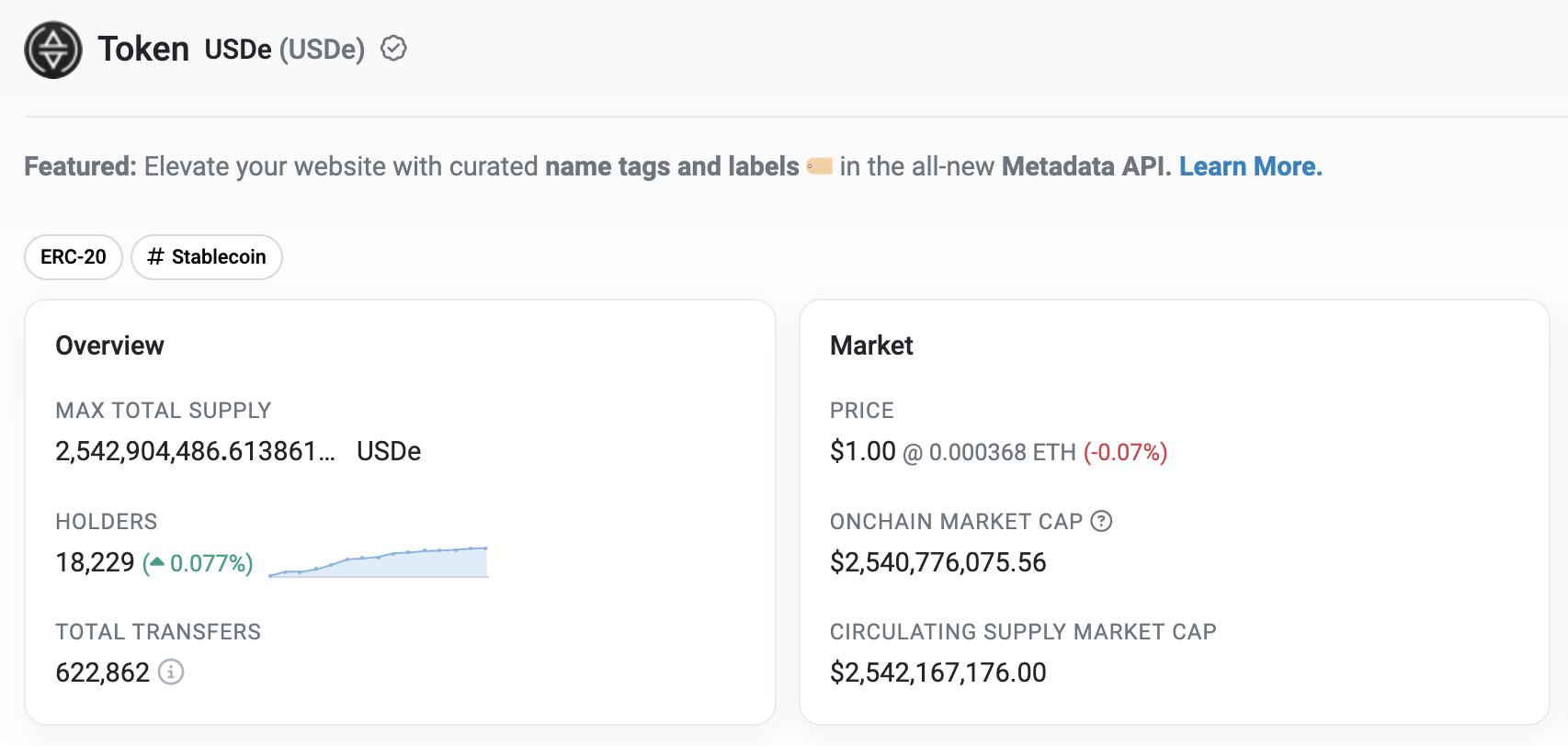The image size is (1568, 746).
Task: Click the max total supply value
Action: (195, 451)
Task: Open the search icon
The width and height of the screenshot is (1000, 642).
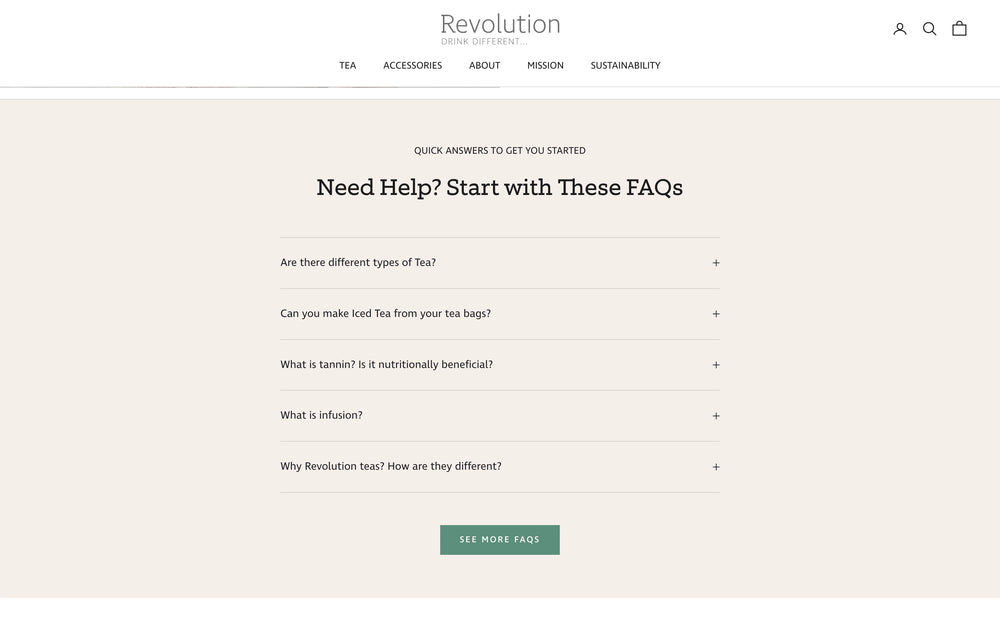Action: click(929, 27)
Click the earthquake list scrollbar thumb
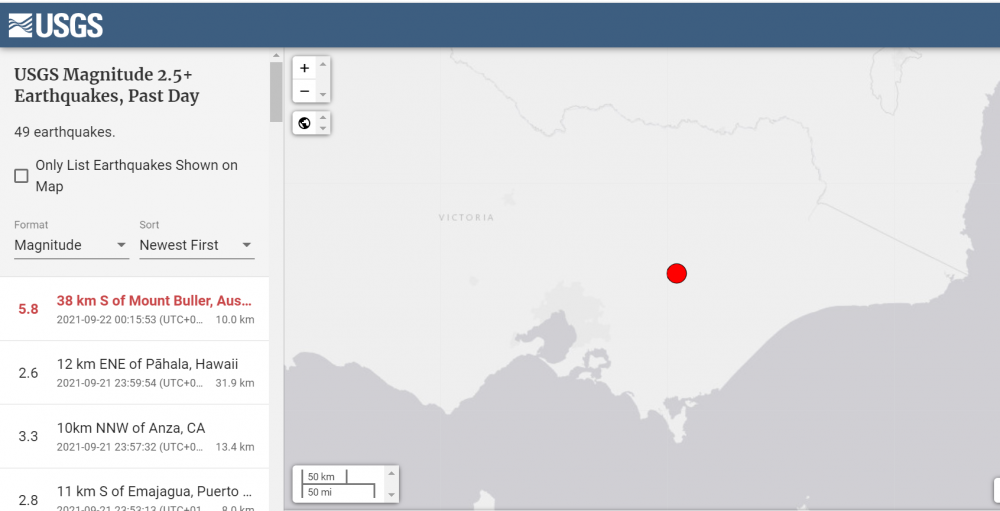This screenshot has height=511, width=1000. (x=276, y=91)
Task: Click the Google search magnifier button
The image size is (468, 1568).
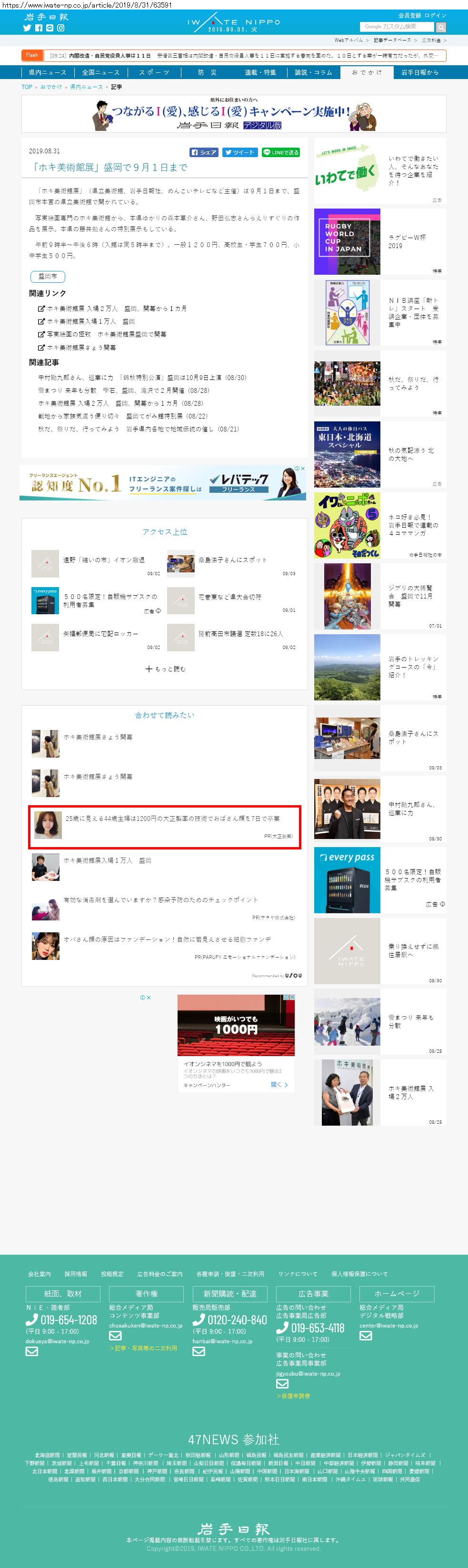Action: click(x=441, y=27)
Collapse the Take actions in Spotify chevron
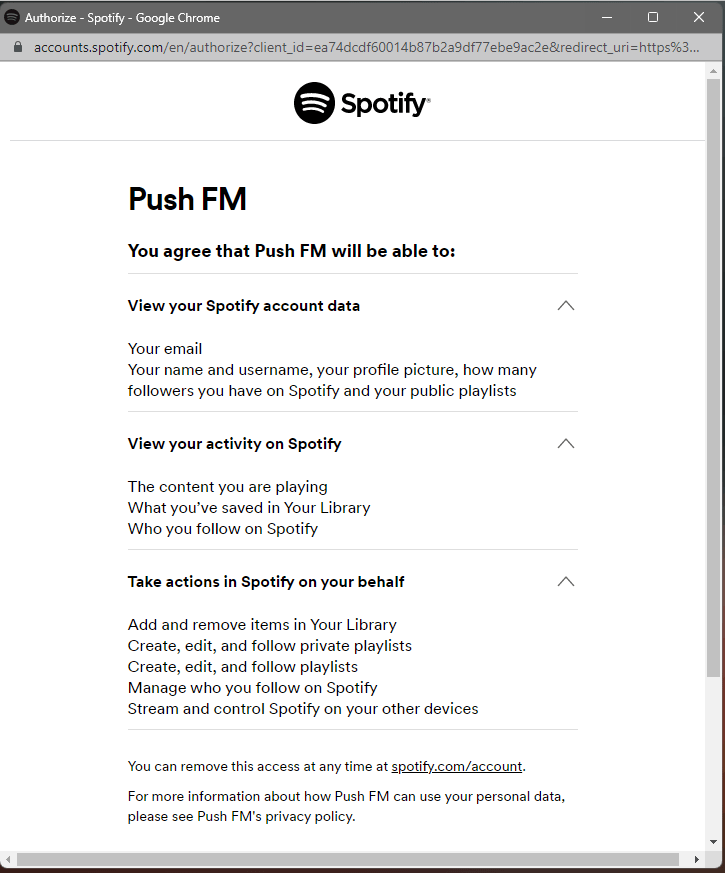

■ **Exercise**:
Exact copies of the lines from the one containing "The width and" through the end of the records above are required, with no pictures among them.

■ **Answer for the task**:
The width and height of the screenshot is (1000, 642).
Action: click(929, 27)
Click the earthquake list scrollbar thumb
This screenshot has height=511, width=1000. (x=276, y=91)
Task: Click the Google search magnifier button
The image size is (468, 1568).
Action: click(x=441, y=27)
Collapse the Take actions in Spotify chevron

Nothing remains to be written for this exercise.